Belgia była pierwszym europejskim krajem, w którym wykryto zakażenie Omikronem. W sobotę kolejne dwa przypadki zdiagnozowano w Wielkiej Brytanii i jeden we Włoszech, a duże prawdopodobieństwo obecności tego wariantu zgłoszono w Niemczech, Holandii, Czechach i Danii. W związku z tą sytuacją rząd Wielkiej Brytanii ogłosił nowe restrykcje, mające spowolnić rozprzestrzenianie się wariantu Omikron. To obowiązek wykonania testu PCR przez podróżnych przyjeżdżających do kraju i nakaz izolacji do czasu uzyskania wyniku.
Także Szwajcaria rozszerzyła wymagania dotyczące kwarantanny dla podróżnych przybywających z Wielkiej Brytanii, Czech, Holandii, Egiptu i Malawi. Teraz podróżni z tych krajów będą musieli przedstawić negatywny test na Covid-19 i poddać się kwarantannie przez dziesięć dni. We Francji zdecydowano, że każda osoba, która miała kontakt z potwierdzonym lub potencjalnym przypadkiem zakażenia nowym wariantem koronawirusa, będzie musiała poddać się kwarantannie, nawet jeśli jest zaszczepiona przeciw Covid-19.
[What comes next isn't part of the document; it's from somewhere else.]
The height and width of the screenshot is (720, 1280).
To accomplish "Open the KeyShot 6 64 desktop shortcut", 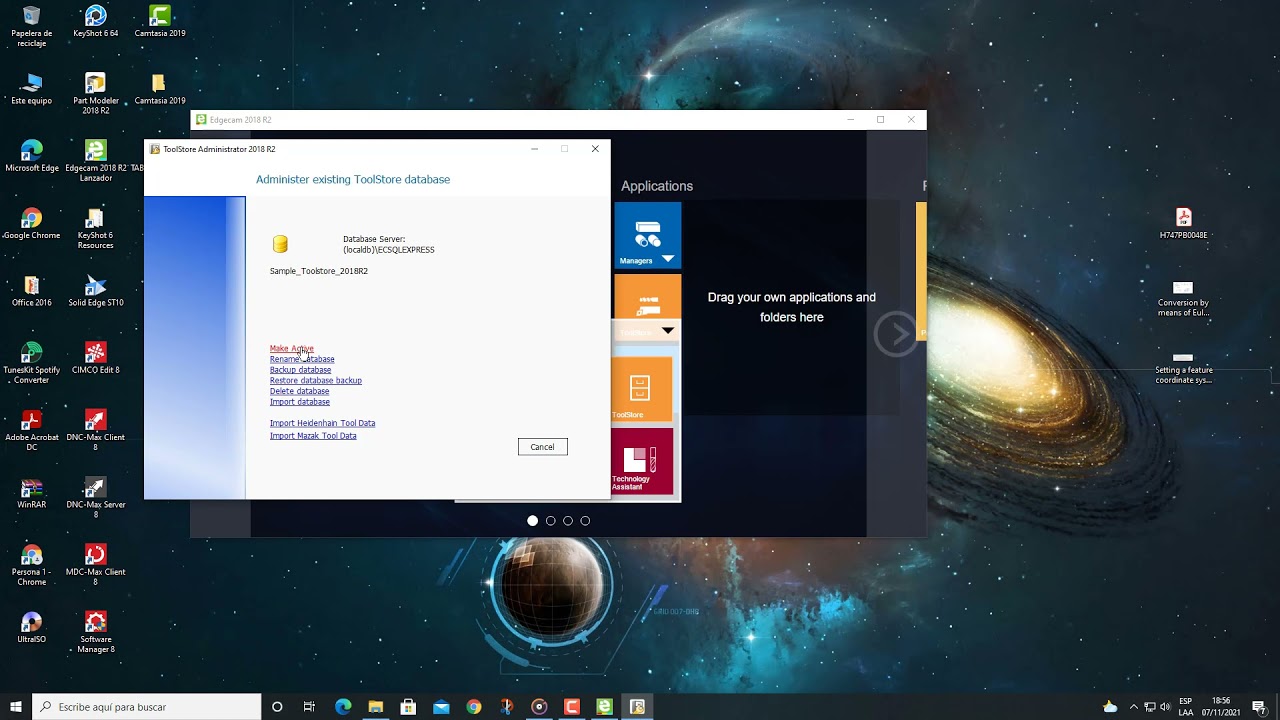I will (95, 16).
Z kolei minister zdrowia Niemiec Jens Spahn nie wykluczył wprowadzenia w kraju długotrwałych ograniczeń dla osób niezaszczepionych przeciw Covid-19. Szef Instytutu im. Roberta Kocha (RKI) Lothar Wieler podkreślił, że jeśli odpowiednio duża część populacji nie będzie zaszczepiona przeciw Covid-19, to powszechny obowiązek szczepień „stanie się opcją, nad którą trzeba będzie pomyśleć". Nowy wariant został wykryty także w USA, Izraelu i w Australii.
We Włoszech po raz pierwszy sfotografowano nowy wariant koronawirusa. Jak wyjaśnili badacze, Omikron ma znacznie więcej mutacji niż Delta, która już była bardzo zmutowana. W przypadku nowego wariantu mutacje te są skoncentrowane w strefie, która wchodzi w interakcję z komórką ludzką. Naukowcy wyjaśnili, że znaczne różnice w obrazie wirusa nie oznaczają automatycznie, że wariant jest bardziej niebezpieczny, ale to, że jeszcze bardziej dostosował się do organizmu człowieka.